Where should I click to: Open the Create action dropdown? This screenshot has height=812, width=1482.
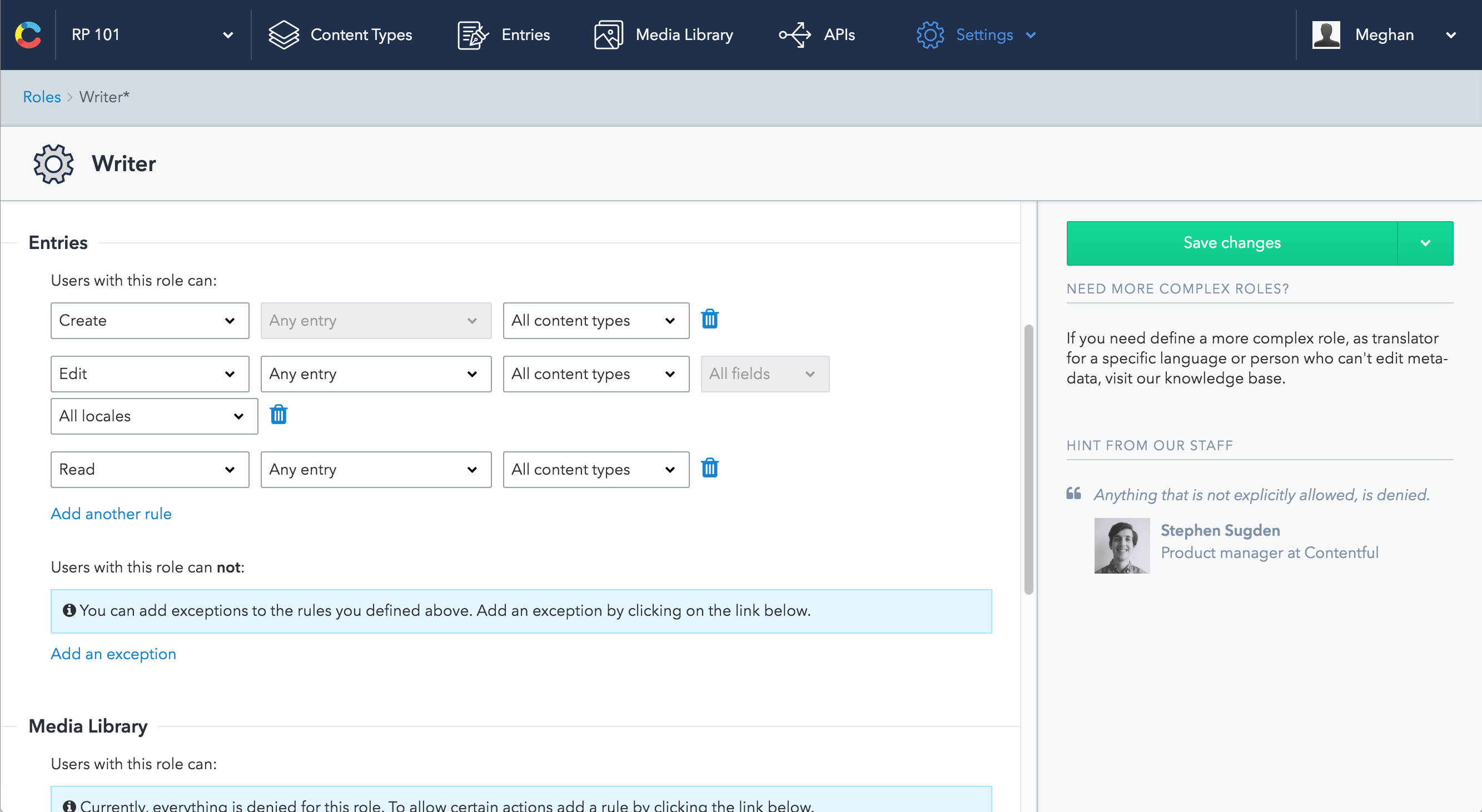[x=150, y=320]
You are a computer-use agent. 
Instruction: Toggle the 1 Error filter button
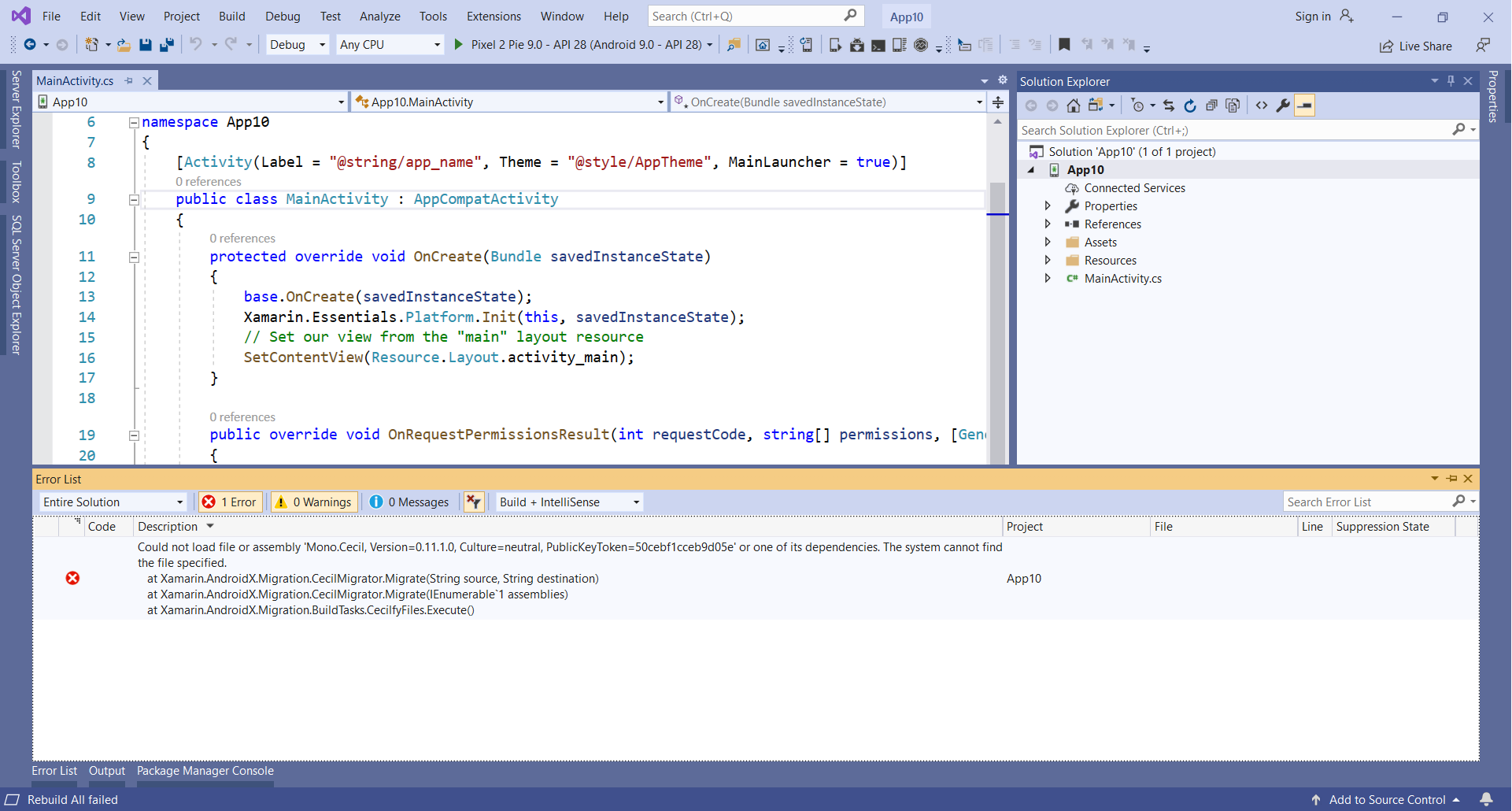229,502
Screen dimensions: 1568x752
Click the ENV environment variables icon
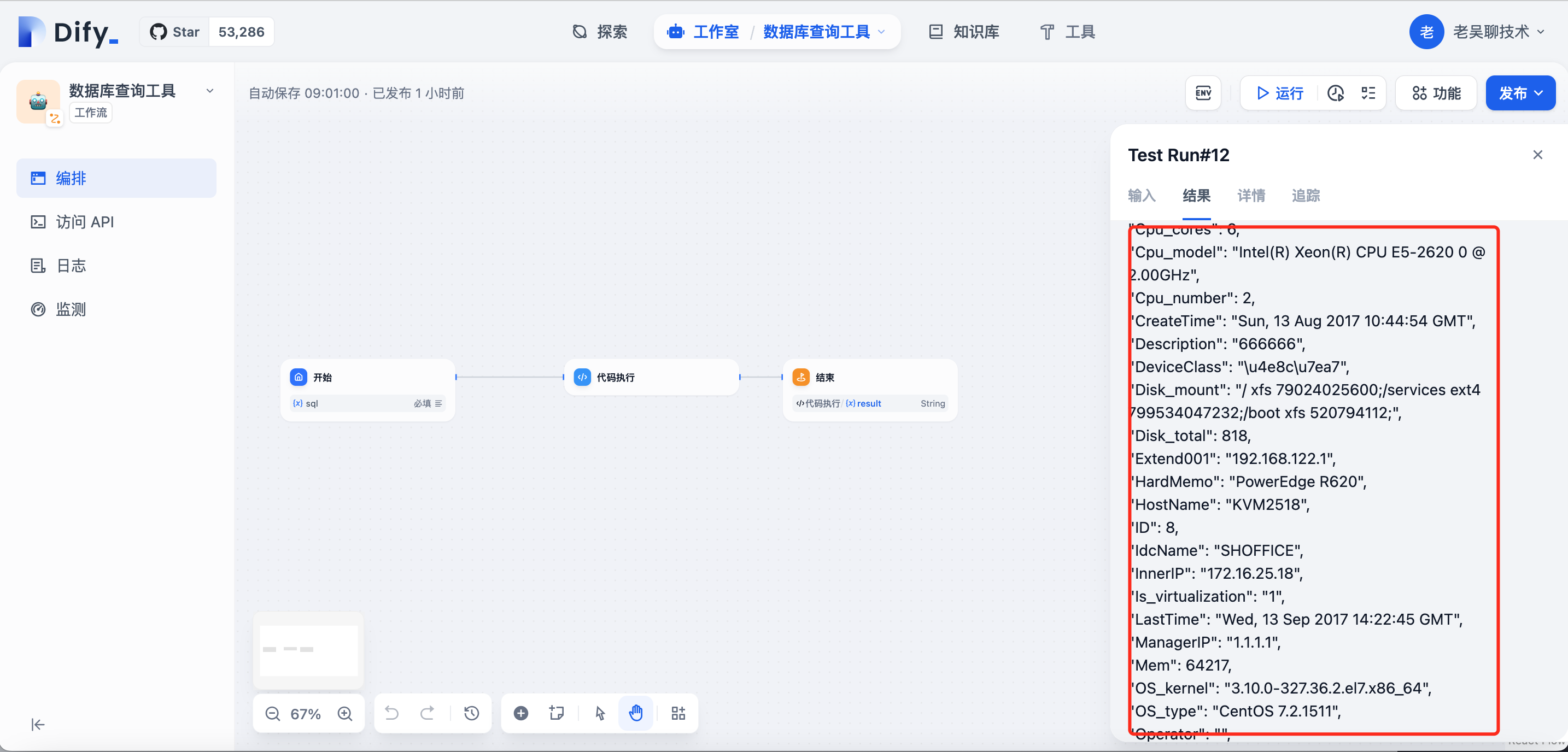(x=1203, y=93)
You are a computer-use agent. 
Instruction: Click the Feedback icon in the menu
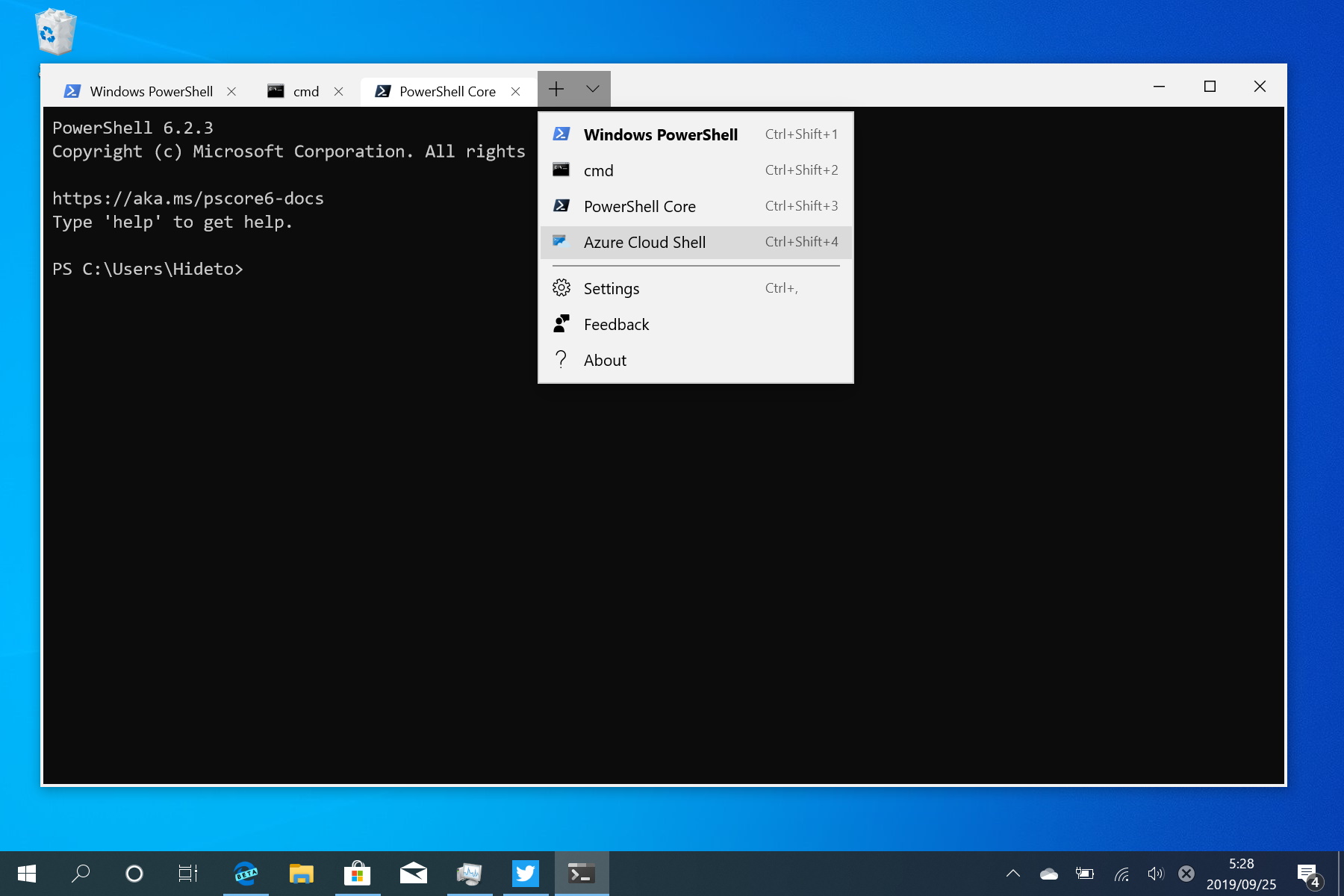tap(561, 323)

> [Your task] In the records, the line containing "Click the ENV environment variables icon" starts the span and the final line ends it. Output exactly that span, both ends included, with no pictures and nothing else.

> [Result for this task]
Click the ENV environment variables icon
(x=1203, y=93)
You are a computer-use agent. 
Instruction: Click the Feedback icon in the menu
tap(561, 323)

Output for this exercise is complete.